SpVoice (SAPI 5.3)

Microsoft Speech API 5.3




An application creates the SpVoice object and uses the ISpVoice interface to submit and control speech synthesis.  Applications can speak text strings, text files, and audio files.  Although this object is named the "SpVoice," it is actually a much higher-level object than a single voice.  Conceptually, it is an object which accepts input data streams that are then rendered to the specified output, potentially using multiple speech synthesis voices in the process.  Each SpVoice instance contains its own queue of input streams (usually just text) and its own output stream (usually an audio device).  When an application calls ISpVoice::Speak, another item is added to the end of the SpVoice queue. 

Basic Synthesis

The main speech synthesis method is ISpVoice::Speak.  Almost everything having to do with controlling synthesis (for example, rate, pitch, and volume) is performed by this single function.  This function can speak plain text, or the application can mark up the text using synthesis markup tags.   The speak method enables the application to specify whether the call should be synchronous or asynchronous.  If the call is synchronous, the Speak method will not return until all of the text has been rendered.  Speak returns immediately for asynchronous Speak calls, and the text is rendered on a background thread.

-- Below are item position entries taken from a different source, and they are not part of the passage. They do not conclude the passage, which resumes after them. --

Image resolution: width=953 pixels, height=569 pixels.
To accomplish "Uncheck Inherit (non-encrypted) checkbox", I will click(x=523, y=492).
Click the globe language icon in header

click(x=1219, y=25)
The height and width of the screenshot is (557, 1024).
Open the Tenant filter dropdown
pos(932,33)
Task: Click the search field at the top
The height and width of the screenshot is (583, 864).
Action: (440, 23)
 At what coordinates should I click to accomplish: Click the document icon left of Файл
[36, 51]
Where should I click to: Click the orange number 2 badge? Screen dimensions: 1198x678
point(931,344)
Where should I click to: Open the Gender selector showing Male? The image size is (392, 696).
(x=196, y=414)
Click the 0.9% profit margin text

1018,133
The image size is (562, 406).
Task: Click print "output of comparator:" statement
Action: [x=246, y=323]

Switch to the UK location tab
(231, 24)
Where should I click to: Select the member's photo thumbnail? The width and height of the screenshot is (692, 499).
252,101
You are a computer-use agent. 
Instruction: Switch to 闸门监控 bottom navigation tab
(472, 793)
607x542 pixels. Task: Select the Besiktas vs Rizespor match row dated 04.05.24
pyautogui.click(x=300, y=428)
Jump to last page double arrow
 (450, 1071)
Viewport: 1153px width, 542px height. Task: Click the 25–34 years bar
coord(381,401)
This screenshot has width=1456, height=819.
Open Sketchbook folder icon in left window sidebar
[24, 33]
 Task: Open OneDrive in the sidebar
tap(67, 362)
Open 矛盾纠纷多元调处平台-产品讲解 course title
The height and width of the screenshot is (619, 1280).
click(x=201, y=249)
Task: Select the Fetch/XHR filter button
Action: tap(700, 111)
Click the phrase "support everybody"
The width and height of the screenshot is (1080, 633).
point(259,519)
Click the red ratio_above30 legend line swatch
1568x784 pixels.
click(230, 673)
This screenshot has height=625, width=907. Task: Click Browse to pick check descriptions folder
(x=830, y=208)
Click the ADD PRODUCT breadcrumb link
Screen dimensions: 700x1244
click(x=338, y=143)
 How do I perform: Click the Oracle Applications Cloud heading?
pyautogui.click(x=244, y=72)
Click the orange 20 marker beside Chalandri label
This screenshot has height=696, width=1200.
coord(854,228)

ISpVoice::SpeakStream is similar to the Speak method, but by using SpeakStream, streams of text or audio data can be added to the rendering queue.

Overriding Defaults

SAPI will automatically use the default voice and default audio output device if the application does not specify otherwise.  The output can be controlled by the application through ISpVoice::SetOutput.  The default voice can be overridden in one of two ways:  The application can call ISpVoice::SetVoice or it could speak a <VOICE> synthesis markup tag.

Audio Device Sharing

When an SpVoice object is rendering to an audio device (as opposed to a stream), it will attempt to cooperate with other SpVoice objects that are sharing the same device based on the priority of the SpVoice.  By default, a voice is set to SPVPRI_NORMAL which means that it will wait until other voices in the system have completed before it will begin rendering its input queue.  A voice set to SPVPRI_ALERT will interrupt a normal priority voice by stopping the normal voice, rendering its own queue, and then restarting the normal priority voice.  An SpVoice with a priority of SPVPRI_OVER will simply render its data immediately even if another voice is currently speaking (they would both speak at the same time).

Applications can control the priority of a voice by calling ISpVoice::SetPriority.

Rendering to Streams

The SpVoice can render data to any object that implements ISpStreamFormat, which is a simple derivative of the COM standard IStream.  The SpStream object is provided to allow easy conversion of existing IStreams to support ISpStreamFormat or to read or write wav or other files.  Applications can ISpVoice::SetOutput to force the SpVoice to render to a stream.  When rendering to a stream, the voice will render the data as quickly as possible.

Synthesis Events

The SpVoice implements the ISpEventSource interface. It forwards events back to the application when the corresponding audio data has been rendered to the output device.  Examples of events are reaching a word boundary, speaking a phoneme, reaching a bookmark, etc.  Some applications can simply be notified when events occur and then call ISpVoice::GetStatus to determine the current stat of the SpVoice object.  More complex applications may need to queue events.  See the documentation for ISpEventSource for information on setting interest in events.

How Created

Create the SpVoice object by calling ::CoCreateInstance with CLSID_SpVoice.